À l'historien qui veut revivre une époque, Fustel de Coulanges recommande d'oublier tout ce qu'il sait du cours ultérieur de l'histoire. On ne saurait mieux décrire la méthode avec laquelle le matérialisme historique a rompu. C'est la méthode de l'empathie. Elle naît de la paresse du cœur, de l'acedia, qui désespère de saisir la véritable image historique dans son surgissement fugitif. Les théologiens du Moyen Âge considéraient l'acedia comme la source de la tristesse. Flaubert, qui l'a connue, écrit : « Peu de gens devineront combien il a fallu être triste pour [entreprendre de] ressusciter Carthage. » La nature de cette tristesse se dessine plus clairement lorsqu'on se demande à qui précisément l'historiciste s'identifie par empathie. On devra inévitablement répondre : au vainqueur. Or ceux qui règnent à un moment donné sont les héritiers de tous les vainqueurs du passé. L'identification au vainqueur bénéficie donc toujours aux maîtres du moment. Pour l'historien matérialiste, c'est assez dire. Tous ceux qui à ce jour ont obtenu la victoire, participent à ce cortège triomphal où les maîtres d'aujourd'hui marchent sur les corps de ceux qui aujourd'hui gisent à terre. Le butin, selon l'usage de toujours, est porté dans le cortège. C'est ce qu'on appelle les biens culturels. Ceux-ci trouveront dans l'historien matérialiste un spectateur réservé. Car tout ce qu'il aperçoit en fait de biens culturels révèle une origine à laquelle il ne peut songer sans effroi.

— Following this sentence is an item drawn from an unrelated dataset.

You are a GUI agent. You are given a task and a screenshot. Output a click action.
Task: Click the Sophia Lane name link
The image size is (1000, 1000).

De tels biens doivent leur existence non seulement à l'effort des grands génies qui les ont créés, mais aussi au servage anonyme de leurs contemporains. Car il n'est pas de témoignage de culture qui ne soit en même temps un témoignage de barbarie. Cette barbarie inhérente aux biens culturels affecte également le processus par lequel ils ont été transmis de main en main. C'est pourquoi l'historien matérialiste s'écarte autant que possible de ce mouvement de transmission. Il se donne pour tâche de brosser l'histoire à rebrousse-poil.

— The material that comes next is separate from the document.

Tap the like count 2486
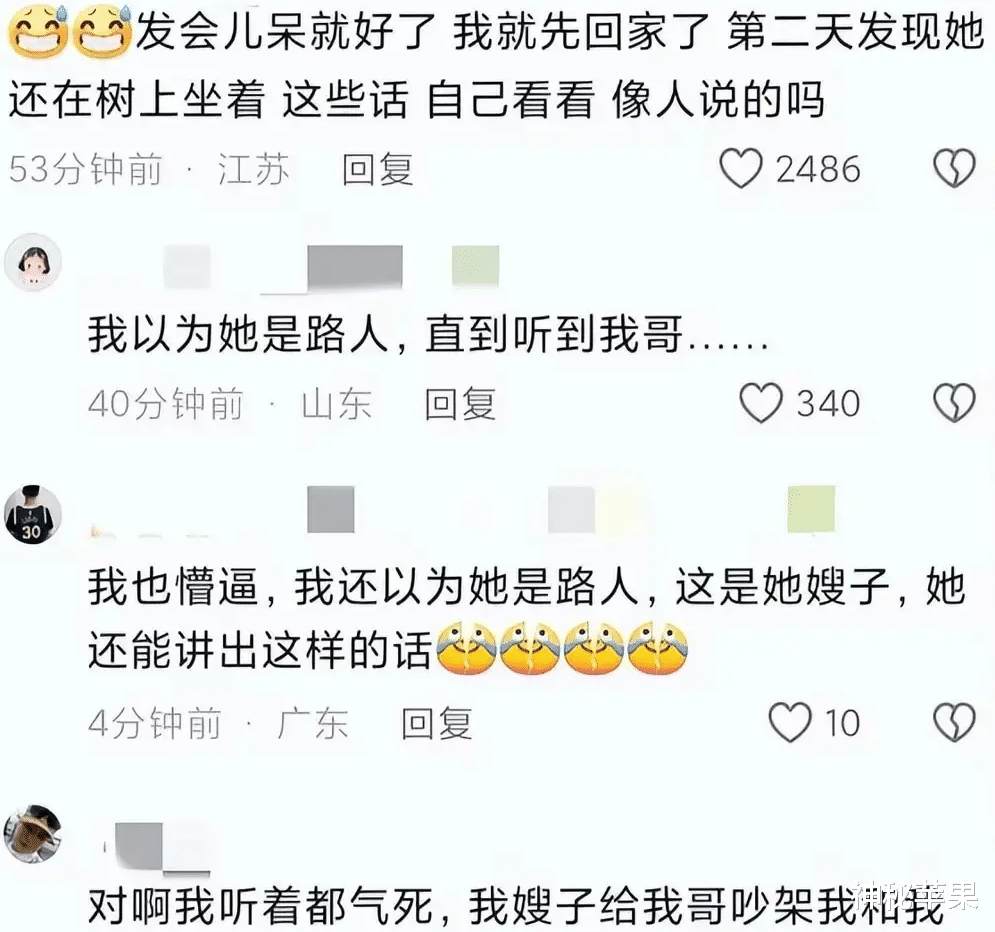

La tradition des opprimés nous enseigne que l' « état d'exception » dans lequel nous vivons est la règle. Nous devons parvenir à une conception de l'histoire qui rende compte de cette situation. Nous découvrirons alors que notre tâche consiste à instaurer le véritable état d'exception ; et nous consoliderons ainsi notre position dans la lutte contre le fascisme. Celui-ci garde au contraire toutes ses chances, face à des adversaires qui s'opposent à lui au nom du progrès, compris comme une norme historique. - S'effarer que les événements que nous vivons soient « encore » possibles au XXe siècle, c'est marquer un étonnement qui n'a rien de philosophique. Un tel étonnement ne mène à aucune connaissance, si ce n'est à comprendre que la conception de l'histoire d'où il découle n'est pas tenable.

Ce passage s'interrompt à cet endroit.